Are curators and historians responsible for the stifling of expressive exploration in contemporary photography and perhaps as a result, the 'death' of film - getting the intended results with film being bound to creative thinking?
No quite the oppposite Curators in particilar and to some extent historians are often at the forefront of opening up individual expression and diversity.
Having been involved at various levels both as an exhibitor, organiser and also curator of exhibitions for over 30 years and having extensive contacts in the art side of photography I've never seen even a trace of what your implying except from mediocre photogarphers who think they must conform to what they percieve is require of them.
Ian
I think the use of the term "documentary" is a little over-generalized here.
I read all of her work when I was in my early/mid teens, and her views match mine quite closely.
Anyone can be a photographer, but more problematic is the idea that anyone can be an artist... with any photograph.
this has been true since 1839 ...
why should it be any different now ?
Art photography according to curators? Quite often these people are not artists, or able to recognise art. To them, their greatest asset is recognition of a business opportunity. Thats why the art world is so full of pretentious crap.
Build the collection: ...promote cheap stuff to make it famous.
A real problem is that museums don't have a lot of money to spend on expensive pieces by Gursky or Sherman. What are they supposed to do?
For a start, maybe the tastemakers could get a little taste? :confused:
I'm a little slow so I'm having trouble figuring out what you're trying to get at. Are you saying Shore's work is mediocre and we need more expressive photography? And it's the curators etc who are largely at fault?
A sharply perceptive comment! I've seen the curatorial side of things and there is nothing more certain than the professional curator and the creative photographer inhabit different universes.
The curators priorities are:
Job security: Don't rock the boat; praise what others praise, condemn what others condemn.
Get promoted: Organise popular exhibitions; borrow famous works.
Get funding: Schmoose millionaires, philanthropists, and government for buckets of money.
Build the collection: Buy famous pictures or promote cheap stuff to make it famous.
※ ※ ※
▶ **Set task 1**
Format the lines of the records between the line containing "Click the plus icon" and the line containing "pos(412,20)", inclusive, as a Markdown table with the columns Row and Line, leaving out blank lines.
※ ※ ※
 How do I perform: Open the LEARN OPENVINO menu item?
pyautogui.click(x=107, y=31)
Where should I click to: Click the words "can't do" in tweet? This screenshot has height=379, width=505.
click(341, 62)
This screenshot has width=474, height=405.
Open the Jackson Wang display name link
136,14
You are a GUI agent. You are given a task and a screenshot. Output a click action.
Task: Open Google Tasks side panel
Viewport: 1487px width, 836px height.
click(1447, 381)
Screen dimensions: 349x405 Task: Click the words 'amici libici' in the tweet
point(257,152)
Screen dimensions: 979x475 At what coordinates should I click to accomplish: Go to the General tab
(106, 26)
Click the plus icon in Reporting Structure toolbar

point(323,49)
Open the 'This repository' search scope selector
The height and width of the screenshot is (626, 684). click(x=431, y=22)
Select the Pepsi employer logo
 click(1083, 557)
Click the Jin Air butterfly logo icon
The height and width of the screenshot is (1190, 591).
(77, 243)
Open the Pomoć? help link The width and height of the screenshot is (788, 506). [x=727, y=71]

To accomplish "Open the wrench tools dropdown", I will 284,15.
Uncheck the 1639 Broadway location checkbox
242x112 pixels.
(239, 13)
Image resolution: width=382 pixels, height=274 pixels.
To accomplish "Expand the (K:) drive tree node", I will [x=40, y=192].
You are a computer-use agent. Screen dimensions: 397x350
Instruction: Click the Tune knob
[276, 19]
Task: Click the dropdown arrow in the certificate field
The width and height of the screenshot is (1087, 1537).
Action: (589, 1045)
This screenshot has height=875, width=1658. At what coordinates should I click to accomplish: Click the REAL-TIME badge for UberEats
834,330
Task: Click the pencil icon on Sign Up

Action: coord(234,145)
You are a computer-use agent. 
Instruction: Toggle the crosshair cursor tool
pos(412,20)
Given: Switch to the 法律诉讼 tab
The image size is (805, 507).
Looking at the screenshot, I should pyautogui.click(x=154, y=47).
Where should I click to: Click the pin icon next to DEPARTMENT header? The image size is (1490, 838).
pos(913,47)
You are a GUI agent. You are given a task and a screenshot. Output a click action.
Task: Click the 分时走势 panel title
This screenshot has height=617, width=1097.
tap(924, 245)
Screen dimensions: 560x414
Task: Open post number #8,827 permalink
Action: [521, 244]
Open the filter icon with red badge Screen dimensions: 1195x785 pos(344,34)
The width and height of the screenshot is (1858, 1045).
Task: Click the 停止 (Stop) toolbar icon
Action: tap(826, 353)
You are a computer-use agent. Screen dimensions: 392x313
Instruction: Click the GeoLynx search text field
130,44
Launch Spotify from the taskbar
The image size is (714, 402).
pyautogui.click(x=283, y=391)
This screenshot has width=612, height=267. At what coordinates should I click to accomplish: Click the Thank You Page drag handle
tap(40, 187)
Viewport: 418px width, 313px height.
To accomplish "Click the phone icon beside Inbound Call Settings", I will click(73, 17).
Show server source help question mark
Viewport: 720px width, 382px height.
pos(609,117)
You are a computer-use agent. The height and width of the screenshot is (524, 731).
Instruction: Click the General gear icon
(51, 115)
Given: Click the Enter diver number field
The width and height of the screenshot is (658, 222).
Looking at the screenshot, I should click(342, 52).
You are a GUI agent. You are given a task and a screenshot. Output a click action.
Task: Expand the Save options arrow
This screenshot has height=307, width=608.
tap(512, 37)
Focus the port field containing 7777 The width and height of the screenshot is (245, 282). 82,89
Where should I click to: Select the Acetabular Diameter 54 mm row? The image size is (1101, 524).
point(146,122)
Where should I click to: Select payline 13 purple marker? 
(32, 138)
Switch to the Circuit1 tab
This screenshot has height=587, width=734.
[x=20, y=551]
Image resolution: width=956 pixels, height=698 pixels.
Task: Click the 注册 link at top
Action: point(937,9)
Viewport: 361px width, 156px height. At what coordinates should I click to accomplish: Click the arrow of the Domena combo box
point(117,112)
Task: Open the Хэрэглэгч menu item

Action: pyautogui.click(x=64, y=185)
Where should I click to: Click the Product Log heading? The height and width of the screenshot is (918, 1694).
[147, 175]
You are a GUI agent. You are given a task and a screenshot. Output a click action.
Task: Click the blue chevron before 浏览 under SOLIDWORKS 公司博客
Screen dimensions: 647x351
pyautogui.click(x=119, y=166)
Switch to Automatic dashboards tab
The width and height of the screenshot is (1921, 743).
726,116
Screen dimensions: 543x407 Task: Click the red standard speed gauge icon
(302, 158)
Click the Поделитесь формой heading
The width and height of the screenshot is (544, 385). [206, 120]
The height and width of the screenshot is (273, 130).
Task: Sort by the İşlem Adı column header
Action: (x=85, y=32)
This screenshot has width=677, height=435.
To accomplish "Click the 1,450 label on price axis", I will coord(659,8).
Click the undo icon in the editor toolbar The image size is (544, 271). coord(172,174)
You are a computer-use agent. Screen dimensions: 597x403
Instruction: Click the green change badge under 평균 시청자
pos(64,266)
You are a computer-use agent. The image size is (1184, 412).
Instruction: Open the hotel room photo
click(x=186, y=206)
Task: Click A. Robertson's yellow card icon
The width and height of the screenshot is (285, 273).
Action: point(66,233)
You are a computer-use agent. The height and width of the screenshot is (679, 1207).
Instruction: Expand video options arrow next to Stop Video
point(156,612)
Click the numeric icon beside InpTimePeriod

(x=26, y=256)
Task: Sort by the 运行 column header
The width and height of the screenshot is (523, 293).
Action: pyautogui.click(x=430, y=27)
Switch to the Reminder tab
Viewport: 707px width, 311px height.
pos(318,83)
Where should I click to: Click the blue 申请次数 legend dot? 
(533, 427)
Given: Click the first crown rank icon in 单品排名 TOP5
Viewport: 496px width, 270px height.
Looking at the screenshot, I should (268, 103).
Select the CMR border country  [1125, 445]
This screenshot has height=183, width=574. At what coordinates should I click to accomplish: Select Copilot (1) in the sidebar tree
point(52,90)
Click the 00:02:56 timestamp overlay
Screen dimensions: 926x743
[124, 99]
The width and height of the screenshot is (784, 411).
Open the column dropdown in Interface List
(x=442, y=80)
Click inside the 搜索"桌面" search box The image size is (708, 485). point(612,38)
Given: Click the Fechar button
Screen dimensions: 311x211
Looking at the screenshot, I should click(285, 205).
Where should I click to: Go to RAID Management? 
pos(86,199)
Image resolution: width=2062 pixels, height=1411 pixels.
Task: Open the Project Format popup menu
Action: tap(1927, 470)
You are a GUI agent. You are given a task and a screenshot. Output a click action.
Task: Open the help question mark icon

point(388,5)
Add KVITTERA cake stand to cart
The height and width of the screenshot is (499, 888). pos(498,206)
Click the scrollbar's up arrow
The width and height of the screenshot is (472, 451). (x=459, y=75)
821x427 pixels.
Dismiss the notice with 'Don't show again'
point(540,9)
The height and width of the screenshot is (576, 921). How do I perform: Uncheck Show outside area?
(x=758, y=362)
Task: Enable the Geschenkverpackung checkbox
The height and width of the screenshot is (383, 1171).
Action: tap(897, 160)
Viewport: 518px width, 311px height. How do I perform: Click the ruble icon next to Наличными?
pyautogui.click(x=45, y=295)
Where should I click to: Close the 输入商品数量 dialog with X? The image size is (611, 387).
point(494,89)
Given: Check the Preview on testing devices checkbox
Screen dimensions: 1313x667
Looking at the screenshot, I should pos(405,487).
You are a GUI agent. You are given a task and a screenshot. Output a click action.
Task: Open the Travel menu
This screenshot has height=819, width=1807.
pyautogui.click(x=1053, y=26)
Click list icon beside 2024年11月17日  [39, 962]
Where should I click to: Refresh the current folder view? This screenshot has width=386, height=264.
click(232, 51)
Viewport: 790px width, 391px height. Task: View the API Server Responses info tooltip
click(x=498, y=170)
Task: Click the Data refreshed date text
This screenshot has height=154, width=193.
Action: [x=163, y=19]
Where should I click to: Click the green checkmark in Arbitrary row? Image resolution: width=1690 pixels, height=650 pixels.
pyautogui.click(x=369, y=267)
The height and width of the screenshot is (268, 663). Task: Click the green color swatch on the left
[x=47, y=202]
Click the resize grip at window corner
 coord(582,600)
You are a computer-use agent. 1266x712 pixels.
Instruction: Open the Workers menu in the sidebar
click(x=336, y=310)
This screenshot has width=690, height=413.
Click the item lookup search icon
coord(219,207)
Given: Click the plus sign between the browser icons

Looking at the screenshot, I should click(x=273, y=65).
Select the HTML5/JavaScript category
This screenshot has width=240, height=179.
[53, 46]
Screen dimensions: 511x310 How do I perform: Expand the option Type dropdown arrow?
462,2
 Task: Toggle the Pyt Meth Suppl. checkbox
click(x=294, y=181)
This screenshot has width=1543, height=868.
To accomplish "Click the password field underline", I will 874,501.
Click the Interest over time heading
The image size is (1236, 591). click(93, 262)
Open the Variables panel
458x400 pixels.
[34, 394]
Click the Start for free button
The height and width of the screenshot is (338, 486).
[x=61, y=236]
※ ※ ※
▶ **Set task 2**
Quote the forum discussion on curators and photography between "Build the collection: ...promote" and "supposed to do?", inclusive.

▶ **Finished answer 1**
| Row | Line |
|---|---|
| 1 | Click the plus icon in Reporting Structure toolbar |
| 2 | point(323,49) |
| 3 | Open the 'This repository' search scope selector |
| 4 | The height and width of the screenshot is (626, 684). click(x=431, y=22) |
| 5 | Select the Pepsi employer logo |
| 6 |  click(1083, 557) |
| 7 | Click the Jin Air butterfly logo icon |
| 8 | The height and width of the screenshot is (1190, 591). |
| 9 | (77, 243) |
| 10 | Open the Pomoć? help link The width and height of the screenshot is (788, 506). [x=727, y=71] |
| 11 | To accomplish "Open the wrench tools dropdown", I will 284,15. |
| 12 | Uncheck the 1639 Broadway location checkbox |
| 13 | 242x112 pixels. |
| 14 | (239, 13) |
| 15 | Image resolution: width=382 pixels, height=274 pixels. |
| 16 | To accomplish "Expand the (K:) drive tree node", I will [x=40, y=192]. |
| 17 | You are a computer-use agent. Screen dimensions: 397x350 |
| 18 | Instruction: Click the Tune knob |
| 19 | [276, 19] |
| 20 | Task: Click the dropdown arrow in the certificate field |
| 21 | The width and height of the screenshot is (1087, 1537). |
| 22 | Action: (589, 1045) |
| 23 | This screenshot has height=875, width=1658. At what coordinates should I click to accomplish: Click the REAL-TIME badge for UberEats |
| 24 | 834,330 |
| 25 | Task: Click the pencil icon on Sign Up |
| 26 | Action: coord(234,145) |
| 27 | You are a computer-use agent.  |
| 28 | Instruction: Toggle the crosshair cursor tool |
| 29 | pos(412,20) |

▶ **Finished answer 2**
Build the collection: ...promote cheap stuff to make it famous.
A real problem is that museums don't have a lot of money to spend on expensive pieces by Gursky or Sherman. What are they supposed to do?